Totally agree! If the avatar is on screen then it would take about 7 mins to respond to questions, but if it’s just audio then I think I could reply in a semi-decent cadence within a minute which wouldn’t be too egregious.
Oh yeah, for ambience it would be horrendous!
It’s done to mimic a late 2000s podcast, the music is lifted from some of Keith McNallys actual XO podcasts.
I’ve seen streams that are on a 1-minute delay for safety, or sometimes there’s buffering so chat is behind. That could play into the scenario - the chat notices or hears something the streamer does not and has to warn them and there’s tense minutes before he can read what they’re saying - like the video delay in Scream. It also justifies why the audio/video isn’t in sync with the player’s commands since the media would need to reach a branch point to take in to account any request/commands.
Yeah, the combinatoric explosion can be a total pain in the anatomy for narration, especially since I imagine it’s hard to splice one word voice clips into full sentences on the fly without it sounding choppy.
And yeah, some of the stuff that’s being done with AI voice synthesis is impressive and starting to climb the far side of the uncanny valley*, but it would kind of suck if we get to a point where IF either requires a fast internet connection or a Triple-A Gaming PC to run. At least, I don’t foresee top quality AI TTS reaching the point of running in real-time in CPU mode any time soon
*I use espeak-ng as my TTS engine of choice, partly because it’s the default on most Linux distros, but also because most of my experience with more so-called natural sounding TTS has been they work well for utilitarian things like reading filenames or system messages, but once they start trying to read anything longer, their inability to intonate and emote properly is actually more unsettling than a TTS voice that is clearly synthetic from the get go… At least that’s my opinion. There’s about as many opinions on which TTS engines and which specific voices/settings for each are the best for which applications as there are screen reader dependent blind persons… I can’t really put AI TTS into my hierarchy yet because its currently too expensive and inconvenient to try at scale on the user’s end, but my preference for reading books goes something like audio dramatization > audiobook > espeak > traditional natural sounding TTS.
And another advantage of text: You don’t have to worry about proper intonation and emoting. Picking up an ax off the ground because you need to chop some firewood is very different from picking up an ax off the ground because you need to fend off a wild animal. A text-only presentation can get away with presenting the line, “you pick up the ax” in the exact same manner regardless of context and let the player’s imagination fill in the details, but for audio narration, you’d probably want at least a calm and a tense delivery of that line based on whether the player is in danger at the time, and the wrong delivery for the situation could break immersion(which is kind of the point of adding the narration).

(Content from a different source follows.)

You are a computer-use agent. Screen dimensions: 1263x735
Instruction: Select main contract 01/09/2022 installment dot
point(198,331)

As for Asthma videos, my experience is most of them are so quiet that maxing out volume barely makes them audible, and puts my screen reader at dangerously loud levels(for the record, I only ever mess with the master setting in alsamixer, but 20% puts my screen reader at comfortable to listen to in a silent room, 30% is comfortable listening for most YouTube Videos in a silent room or my screen reader when my portable AC is running its compressor with the fan on high, 50% makes most YouTube videos comfortable listening with the AC and makes my screen reader shout. Asthma videos are sometimes barely audible at 100%. and that’s leaving YouTube’s volume slider at 100% at all times and leaving my screen reader’s volume at its default. I might could enjoy some of the ones that are meant to simulate a lover whispering in one’s ear, but the broken audio balance makes them unlistenable most of the time… and while my portable media player has separate volume settings for media and its TTS, cranking the media volume up to 15/15 still isn’t enough for some videos.

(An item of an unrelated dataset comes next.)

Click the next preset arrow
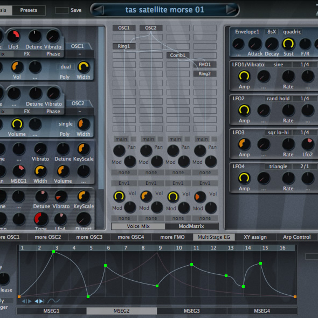The image size is (318, 318). (231, 10)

ANd the aforementioned AC is my preferred means of sleeping at night and drowning out my housemates when they play games, watch television, or listen to music at a volume that can be heard throughout the trailer… and on the rare cases it’s too cold for the AC to run all night, I tell Alexa to play fan noise(I’ve tried telling her to play white noise, but that’s too harsh to my ears… also, I’ve heard of pink and blue noise before, but green is a new one of me… I’m guessing it’s white noise with muted highs and lows and amplified mid frequencies.
It sounds like the ocean, or rivers flowing, maybe a hint of rain.
Adam
I liked the first two Secret of Monkey Island games better than many of the sequels. I finally figured out that the comic timing of their text was flawless. Even though they had professional voice-acting in their later games, it was never as snappy and awesome as the text captions over the character’s heads.
This so much so that I played most of Thimbleweed Park with voices off despite the great voice-acting.